Where do you want to store the number of performed iterations? Any changes on the hard-disk can be reset easily, therefore neither a file nor the registry (also a file...) is a save location. Storing the counter in the memory is very volatile also.
Therefore you have to control the counter on your own internet server and the user needs an active internet connection. This is an even more brute control than Microsoft, Adobe and MathWorks have invented to protect their software.
Encrypting the code is fragile also: Matlab is an interpreted language and the debugger and overloaded built-in function can reveal, what's going on inside your code.

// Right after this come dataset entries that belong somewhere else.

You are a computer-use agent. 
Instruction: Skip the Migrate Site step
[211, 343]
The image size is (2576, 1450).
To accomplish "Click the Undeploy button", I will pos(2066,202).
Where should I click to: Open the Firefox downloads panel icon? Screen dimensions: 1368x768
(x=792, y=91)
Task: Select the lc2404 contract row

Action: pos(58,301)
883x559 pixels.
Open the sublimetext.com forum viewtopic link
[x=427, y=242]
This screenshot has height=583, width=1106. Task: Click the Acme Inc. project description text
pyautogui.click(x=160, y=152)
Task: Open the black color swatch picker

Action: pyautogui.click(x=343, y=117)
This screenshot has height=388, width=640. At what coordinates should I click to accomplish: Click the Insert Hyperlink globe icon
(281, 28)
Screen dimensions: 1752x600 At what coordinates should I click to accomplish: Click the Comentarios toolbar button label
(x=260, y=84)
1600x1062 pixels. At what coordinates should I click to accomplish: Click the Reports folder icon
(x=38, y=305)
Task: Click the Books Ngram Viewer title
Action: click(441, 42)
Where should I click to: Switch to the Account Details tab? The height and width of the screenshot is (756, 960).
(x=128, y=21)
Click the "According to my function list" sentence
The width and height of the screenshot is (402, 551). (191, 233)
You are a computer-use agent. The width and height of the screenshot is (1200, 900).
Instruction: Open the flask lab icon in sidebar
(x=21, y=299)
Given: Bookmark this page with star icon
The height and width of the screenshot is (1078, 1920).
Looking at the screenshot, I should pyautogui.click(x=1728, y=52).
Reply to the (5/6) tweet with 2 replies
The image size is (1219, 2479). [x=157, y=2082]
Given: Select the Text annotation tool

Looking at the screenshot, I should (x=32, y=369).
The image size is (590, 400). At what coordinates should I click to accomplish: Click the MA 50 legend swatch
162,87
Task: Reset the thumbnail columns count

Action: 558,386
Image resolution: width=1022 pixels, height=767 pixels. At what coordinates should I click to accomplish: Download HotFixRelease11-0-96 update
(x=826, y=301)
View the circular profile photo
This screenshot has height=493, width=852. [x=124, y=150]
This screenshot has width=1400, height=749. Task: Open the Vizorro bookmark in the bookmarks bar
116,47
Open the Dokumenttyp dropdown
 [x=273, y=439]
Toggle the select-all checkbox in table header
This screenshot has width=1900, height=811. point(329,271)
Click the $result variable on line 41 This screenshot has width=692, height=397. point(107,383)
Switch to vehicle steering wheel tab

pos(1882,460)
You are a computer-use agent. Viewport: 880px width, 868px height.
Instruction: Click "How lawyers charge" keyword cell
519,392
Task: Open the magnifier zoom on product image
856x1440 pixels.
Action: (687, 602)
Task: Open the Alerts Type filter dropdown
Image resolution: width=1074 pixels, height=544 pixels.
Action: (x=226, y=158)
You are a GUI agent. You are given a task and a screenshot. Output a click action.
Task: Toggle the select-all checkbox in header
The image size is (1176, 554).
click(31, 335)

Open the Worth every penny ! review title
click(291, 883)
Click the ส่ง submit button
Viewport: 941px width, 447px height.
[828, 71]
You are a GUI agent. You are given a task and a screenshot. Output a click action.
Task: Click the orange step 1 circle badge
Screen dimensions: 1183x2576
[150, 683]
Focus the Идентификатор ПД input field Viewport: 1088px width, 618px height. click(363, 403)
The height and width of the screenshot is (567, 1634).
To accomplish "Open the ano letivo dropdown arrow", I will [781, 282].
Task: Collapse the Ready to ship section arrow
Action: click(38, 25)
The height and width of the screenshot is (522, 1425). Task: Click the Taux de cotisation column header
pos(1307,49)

Methods for restricted access can be cheated easily in consequence.
Even the encrypted boot-loader of the Galaxy S4 has been hacked after 4 week already. Here it was not required to decrypt the program, but moving it around in the memory until the function for the test of the signature is at a certain location, where it can be replaced by a trivial function, which replies, that the code has passed the tests. And remember, that there are a lot of millions of dollars behind Samsungs phones.
Therefore my conclusion is easy: Forget it. There are no stable restrictions in Matlab, which require more than 30 minutes to be broken. Developing a program, which controls the access through an encrypted internet connection to a server you own, is much more expensive than these two solutions:
- Buy a used laptop, install Matlab, P-code your functions, determine a hardware ID (see http://undocumentedmatlab.com/blog/unique-computer-id/ ), hard-code it into the P-file. Then borrow the laptop for a week only. Customer hesitate to steal hardware, while software is copied without qualm.
- Setup Matlab locally and let the customer run the program through a TeamViewer session or any other remote desktop service.